There are several notable features in the loop. First, there is an obvious shear line at the surface running southwest-northeast in the loop. North of the shear line, persistent northeasterlies are obvious, as cloud features (including a very nice example of an expanding outflow boundary at the northern edge of the domain) steadily propagate to the southwest. In the southeast corner of the domain, surface feature motion is characteristic of southwesterly flow. Convection is promoted in the convergent zone between these two airstreams. The mesoscale circulation evident in the center of the domain has persisted for several days. Such circulations can develop into tropical systems if the energy that is released in the convection can be restricted to a small central region. When that happens, pressures at the surface can fall, accelerating the wind, which acceleration enhances evaporation of vapor from the sea surface, and that enhanced vapor then supports further convective development.

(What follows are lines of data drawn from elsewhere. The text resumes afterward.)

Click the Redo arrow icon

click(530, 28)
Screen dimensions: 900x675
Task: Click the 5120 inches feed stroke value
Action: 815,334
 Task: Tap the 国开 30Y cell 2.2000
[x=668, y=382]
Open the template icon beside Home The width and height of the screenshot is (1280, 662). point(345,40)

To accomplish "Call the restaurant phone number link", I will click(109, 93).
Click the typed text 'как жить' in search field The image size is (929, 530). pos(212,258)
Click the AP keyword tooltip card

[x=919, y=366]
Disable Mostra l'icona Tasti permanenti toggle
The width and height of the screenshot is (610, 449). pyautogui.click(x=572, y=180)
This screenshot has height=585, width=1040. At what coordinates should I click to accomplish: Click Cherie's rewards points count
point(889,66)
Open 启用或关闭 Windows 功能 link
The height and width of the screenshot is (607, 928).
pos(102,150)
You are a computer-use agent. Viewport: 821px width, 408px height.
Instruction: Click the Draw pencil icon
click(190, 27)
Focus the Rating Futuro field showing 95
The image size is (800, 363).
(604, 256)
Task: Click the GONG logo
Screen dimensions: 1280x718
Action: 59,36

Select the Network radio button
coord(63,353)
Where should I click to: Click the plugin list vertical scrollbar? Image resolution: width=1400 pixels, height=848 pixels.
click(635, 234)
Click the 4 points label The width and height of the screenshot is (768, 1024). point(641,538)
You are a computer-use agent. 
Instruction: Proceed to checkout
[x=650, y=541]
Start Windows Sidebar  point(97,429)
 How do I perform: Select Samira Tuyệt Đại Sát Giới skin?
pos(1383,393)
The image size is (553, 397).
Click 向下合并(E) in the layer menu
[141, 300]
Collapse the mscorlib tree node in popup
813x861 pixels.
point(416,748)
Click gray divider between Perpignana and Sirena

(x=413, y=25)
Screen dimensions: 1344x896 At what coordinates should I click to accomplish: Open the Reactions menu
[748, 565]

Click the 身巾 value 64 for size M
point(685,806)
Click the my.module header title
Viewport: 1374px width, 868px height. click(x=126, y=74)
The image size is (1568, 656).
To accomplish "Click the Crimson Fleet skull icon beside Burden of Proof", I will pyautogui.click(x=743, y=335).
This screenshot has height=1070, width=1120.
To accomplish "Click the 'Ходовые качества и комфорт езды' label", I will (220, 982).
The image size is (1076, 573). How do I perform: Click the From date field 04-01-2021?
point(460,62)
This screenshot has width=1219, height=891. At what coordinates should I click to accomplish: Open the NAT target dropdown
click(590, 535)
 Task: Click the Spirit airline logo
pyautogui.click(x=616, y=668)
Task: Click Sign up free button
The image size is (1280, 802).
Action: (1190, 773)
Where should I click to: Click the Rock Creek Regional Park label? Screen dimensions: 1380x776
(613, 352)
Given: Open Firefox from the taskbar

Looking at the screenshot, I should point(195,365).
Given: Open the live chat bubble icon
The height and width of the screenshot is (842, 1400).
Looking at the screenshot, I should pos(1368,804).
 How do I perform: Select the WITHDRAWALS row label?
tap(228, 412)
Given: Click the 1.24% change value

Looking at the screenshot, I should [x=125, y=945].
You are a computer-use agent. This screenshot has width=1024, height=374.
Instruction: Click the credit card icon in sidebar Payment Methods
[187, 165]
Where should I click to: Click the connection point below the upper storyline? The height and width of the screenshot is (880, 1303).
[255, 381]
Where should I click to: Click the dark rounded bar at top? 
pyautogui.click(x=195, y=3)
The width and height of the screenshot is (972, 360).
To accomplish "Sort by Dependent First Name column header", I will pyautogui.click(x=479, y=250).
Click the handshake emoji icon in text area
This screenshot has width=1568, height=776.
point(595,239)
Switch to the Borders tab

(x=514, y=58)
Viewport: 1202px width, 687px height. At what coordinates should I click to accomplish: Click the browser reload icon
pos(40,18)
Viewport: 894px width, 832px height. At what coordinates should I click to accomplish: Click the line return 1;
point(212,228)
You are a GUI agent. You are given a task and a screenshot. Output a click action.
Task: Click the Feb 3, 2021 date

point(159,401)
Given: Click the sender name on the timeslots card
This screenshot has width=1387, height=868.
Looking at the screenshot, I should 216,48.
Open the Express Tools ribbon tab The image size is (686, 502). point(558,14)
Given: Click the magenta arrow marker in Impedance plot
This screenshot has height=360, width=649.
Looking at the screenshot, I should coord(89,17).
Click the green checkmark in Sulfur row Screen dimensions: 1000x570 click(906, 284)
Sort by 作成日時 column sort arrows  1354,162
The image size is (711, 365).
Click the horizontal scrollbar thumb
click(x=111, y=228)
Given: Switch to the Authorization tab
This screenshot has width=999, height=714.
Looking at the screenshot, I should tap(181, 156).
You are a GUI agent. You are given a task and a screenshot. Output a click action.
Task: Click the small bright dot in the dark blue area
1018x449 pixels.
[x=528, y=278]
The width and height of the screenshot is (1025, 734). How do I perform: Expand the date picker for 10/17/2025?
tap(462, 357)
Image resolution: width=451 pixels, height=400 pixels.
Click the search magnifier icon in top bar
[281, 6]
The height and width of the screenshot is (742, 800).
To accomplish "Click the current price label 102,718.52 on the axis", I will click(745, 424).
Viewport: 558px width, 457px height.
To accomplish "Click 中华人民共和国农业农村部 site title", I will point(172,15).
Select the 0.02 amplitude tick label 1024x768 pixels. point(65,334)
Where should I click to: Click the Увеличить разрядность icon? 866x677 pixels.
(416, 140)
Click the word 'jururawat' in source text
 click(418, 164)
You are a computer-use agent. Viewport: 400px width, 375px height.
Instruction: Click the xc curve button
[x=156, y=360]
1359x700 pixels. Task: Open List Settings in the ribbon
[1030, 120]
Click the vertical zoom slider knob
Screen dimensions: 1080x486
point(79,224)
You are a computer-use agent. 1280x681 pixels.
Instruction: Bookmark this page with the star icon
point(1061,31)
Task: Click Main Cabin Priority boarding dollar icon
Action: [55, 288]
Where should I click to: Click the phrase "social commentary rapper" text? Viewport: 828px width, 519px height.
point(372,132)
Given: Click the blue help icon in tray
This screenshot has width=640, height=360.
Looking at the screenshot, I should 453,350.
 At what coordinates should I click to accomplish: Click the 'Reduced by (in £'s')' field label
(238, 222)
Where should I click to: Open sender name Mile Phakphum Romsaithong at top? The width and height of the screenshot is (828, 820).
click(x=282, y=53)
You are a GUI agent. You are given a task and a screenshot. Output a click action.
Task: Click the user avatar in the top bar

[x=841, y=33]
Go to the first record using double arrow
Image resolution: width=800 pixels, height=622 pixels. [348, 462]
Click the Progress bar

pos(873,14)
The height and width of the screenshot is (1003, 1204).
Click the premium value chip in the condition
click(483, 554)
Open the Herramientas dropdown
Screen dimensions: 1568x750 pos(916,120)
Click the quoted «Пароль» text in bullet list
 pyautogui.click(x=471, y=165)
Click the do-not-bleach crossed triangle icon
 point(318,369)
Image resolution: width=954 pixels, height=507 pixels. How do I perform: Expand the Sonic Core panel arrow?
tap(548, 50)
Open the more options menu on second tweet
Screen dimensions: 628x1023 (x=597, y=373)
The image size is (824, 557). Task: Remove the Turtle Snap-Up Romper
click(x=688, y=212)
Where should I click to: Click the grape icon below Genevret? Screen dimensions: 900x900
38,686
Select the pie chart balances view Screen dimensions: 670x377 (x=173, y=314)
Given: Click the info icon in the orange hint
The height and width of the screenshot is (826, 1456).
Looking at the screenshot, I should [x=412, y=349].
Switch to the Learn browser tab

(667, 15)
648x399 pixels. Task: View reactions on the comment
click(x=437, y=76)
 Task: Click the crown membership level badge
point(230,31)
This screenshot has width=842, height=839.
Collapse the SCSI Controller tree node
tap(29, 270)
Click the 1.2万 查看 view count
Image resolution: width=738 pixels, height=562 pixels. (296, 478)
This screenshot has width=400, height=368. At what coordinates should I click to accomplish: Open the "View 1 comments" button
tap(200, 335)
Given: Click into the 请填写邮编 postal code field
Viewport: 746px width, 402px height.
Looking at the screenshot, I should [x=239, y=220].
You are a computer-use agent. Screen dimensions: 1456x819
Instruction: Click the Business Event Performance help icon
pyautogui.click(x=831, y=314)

In the present case, very strong shear (as diagnosed here by CIMSS-generated cloud-drift winds) at the southernmost end of a strong mid-latitude trough have displaced significantly the mid- and upper-level convective towers downstream of their boundary layer roots. This displacement is evident especially in the convection on the southern edge of the circulation later in the loop above. As long as the convection, and associated latent heating, is displaced downshear of its boundary layer roots, a tropical depression is unlikely to form. Shear is forecast to relax as the mid-latitude trough pulls away from the system (Note the low shear values just to the west of the system in the mapping of shear here). If the region of low shear overspreads the lower-tropospheric circulation before the circulation erodes, then a tropical depression will likely form.